Olmert's Hilltop Heachache
It was an untimely embarrassment for Israeli Prime Minister Ehud Olmert. Today of all days, when U.S. Secretary of State Condoleezza Rice was in town to crank up the latest Arab-Israeli peace initiative, thousands of rightwing Jewish settlers decided to march into the West Bank and re-claim Homesh, an illegal hilltop settlement emptied out, with much trouble, in 2005. This can't have pleased Ms. Rice. As part of the latest peace plan, she is leaning on Olmert a little harder than usual to start dismantling Jewish outposts inside the Palestinian territories, not letting settlers grab back old ones.
But Olmert's trajectory in the polls is similar to a man who has taken a tumble off a skyscraper and is just inches from hitting the pavement. Olmert's approval rating is down to 2%, according to the latest polls. And so, cornered between an irate Ms Rice and the ugly certainty of Israeli soldiers tangling with Jewish activists, many of them teenagers and young orthodox families, Olmert and his army chiefs reached an awkward compromise with the right-wingers: they could march up to Homesh but they couldn't stay.

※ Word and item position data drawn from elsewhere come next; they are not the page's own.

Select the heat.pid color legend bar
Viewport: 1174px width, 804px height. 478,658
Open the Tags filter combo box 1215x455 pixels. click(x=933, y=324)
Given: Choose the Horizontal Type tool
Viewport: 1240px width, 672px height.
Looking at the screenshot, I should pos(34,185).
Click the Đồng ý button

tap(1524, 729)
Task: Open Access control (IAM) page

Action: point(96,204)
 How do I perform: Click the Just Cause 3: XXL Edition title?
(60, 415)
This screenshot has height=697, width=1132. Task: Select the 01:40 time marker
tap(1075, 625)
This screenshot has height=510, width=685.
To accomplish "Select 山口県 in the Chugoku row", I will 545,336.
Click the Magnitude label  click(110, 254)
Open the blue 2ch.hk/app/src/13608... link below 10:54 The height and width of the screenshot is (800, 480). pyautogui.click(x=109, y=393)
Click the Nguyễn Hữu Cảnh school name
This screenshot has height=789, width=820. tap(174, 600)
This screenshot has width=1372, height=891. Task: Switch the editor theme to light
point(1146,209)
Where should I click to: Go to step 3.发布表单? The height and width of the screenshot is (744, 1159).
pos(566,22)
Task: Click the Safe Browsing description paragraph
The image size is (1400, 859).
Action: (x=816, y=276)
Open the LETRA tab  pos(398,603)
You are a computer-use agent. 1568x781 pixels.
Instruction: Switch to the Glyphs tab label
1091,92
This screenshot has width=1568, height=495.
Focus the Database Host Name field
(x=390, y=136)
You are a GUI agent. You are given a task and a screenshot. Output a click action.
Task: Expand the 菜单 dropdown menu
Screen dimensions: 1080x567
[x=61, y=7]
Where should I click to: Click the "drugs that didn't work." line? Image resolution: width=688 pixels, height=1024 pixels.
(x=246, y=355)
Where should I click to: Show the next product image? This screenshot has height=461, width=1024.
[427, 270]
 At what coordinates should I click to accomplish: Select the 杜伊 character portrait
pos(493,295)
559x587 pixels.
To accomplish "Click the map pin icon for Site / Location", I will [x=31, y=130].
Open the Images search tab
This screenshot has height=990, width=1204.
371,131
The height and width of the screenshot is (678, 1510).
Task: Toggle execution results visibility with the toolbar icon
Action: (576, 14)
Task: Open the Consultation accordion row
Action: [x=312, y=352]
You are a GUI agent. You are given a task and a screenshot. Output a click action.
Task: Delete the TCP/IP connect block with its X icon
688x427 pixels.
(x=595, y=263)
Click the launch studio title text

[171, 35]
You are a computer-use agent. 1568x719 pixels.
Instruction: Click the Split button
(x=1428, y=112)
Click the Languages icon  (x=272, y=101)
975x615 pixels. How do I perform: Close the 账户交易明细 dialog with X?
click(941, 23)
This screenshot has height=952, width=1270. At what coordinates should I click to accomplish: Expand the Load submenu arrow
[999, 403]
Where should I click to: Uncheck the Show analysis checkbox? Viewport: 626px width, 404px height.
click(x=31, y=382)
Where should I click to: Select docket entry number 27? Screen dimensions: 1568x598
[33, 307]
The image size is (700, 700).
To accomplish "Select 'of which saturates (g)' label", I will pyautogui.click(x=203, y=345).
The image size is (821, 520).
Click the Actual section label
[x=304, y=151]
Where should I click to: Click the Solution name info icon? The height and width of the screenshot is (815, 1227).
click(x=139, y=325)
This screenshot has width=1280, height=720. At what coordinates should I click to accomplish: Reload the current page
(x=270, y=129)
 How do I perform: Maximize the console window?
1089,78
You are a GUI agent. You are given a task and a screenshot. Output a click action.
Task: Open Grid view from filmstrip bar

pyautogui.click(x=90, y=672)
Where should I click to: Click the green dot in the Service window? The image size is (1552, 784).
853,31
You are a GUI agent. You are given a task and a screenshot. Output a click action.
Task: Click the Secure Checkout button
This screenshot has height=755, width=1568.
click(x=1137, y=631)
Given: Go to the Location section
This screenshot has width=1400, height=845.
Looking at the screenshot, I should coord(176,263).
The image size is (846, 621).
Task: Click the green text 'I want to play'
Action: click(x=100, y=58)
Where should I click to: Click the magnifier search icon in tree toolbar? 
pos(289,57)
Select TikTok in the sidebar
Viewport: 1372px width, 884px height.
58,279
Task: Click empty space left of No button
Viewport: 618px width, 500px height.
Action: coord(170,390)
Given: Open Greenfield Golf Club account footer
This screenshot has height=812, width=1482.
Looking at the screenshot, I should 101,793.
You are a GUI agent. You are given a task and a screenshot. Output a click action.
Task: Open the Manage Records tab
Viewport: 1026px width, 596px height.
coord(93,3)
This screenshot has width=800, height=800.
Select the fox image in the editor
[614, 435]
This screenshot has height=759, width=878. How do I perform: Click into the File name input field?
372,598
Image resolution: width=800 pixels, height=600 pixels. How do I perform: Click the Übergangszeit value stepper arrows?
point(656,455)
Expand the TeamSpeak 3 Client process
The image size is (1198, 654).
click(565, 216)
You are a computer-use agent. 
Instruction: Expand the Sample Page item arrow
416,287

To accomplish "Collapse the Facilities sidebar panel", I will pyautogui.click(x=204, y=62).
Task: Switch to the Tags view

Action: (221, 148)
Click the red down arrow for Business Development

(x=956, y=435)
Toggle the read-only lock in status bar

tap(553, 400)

The simplest solution, you would think, would be to use troops and police to keep them away. But the settler activists numbered around 3,000, and the Israeli Defense Force (IDF) said it was worried that they would try to reach Homesh along the back roads that wind through Palestinian villages where furious locals might be tempted to kidnap the settlers or shoot them dead.
The deal, according to Olmert, was that the settlers could make a symbolic entry into Homesh and then turn around and leave.
But the settlers had other plans. The trooped up to Homesh with sleeping bags, tents and plenty of attitude. Thirty families said they were coming to re-colonize the settlement, and by mid-morning an Israeli flag was rippling atop a water tower in the chill Sumerian winds. “Even if we're evacuated, we'll return the next day,” one organizer vowed.
In the Knesset, leftist parties were outraged that Olmert and Defense Minister Amir Peretz had buckled to the settlers' demands. "The defense minister is turning IDF soldiers, against their will, into accomplices to a crime," Knesset Memmber Zahava Gal-On from the leftist Meretz party said. "Instead of the IDF enforcing the law and preventing the settlers from reaching Homesh, it is ensuring their security and facilitating their arrival."
But for Olmert, better the wrath of Ms. Rice and Knesset members than a head-bashing showdown between the army and Jewish settlers. Still, it can only convince the Americans and the Arabs that Olmert is too politically frail to make the bold moves required for peace.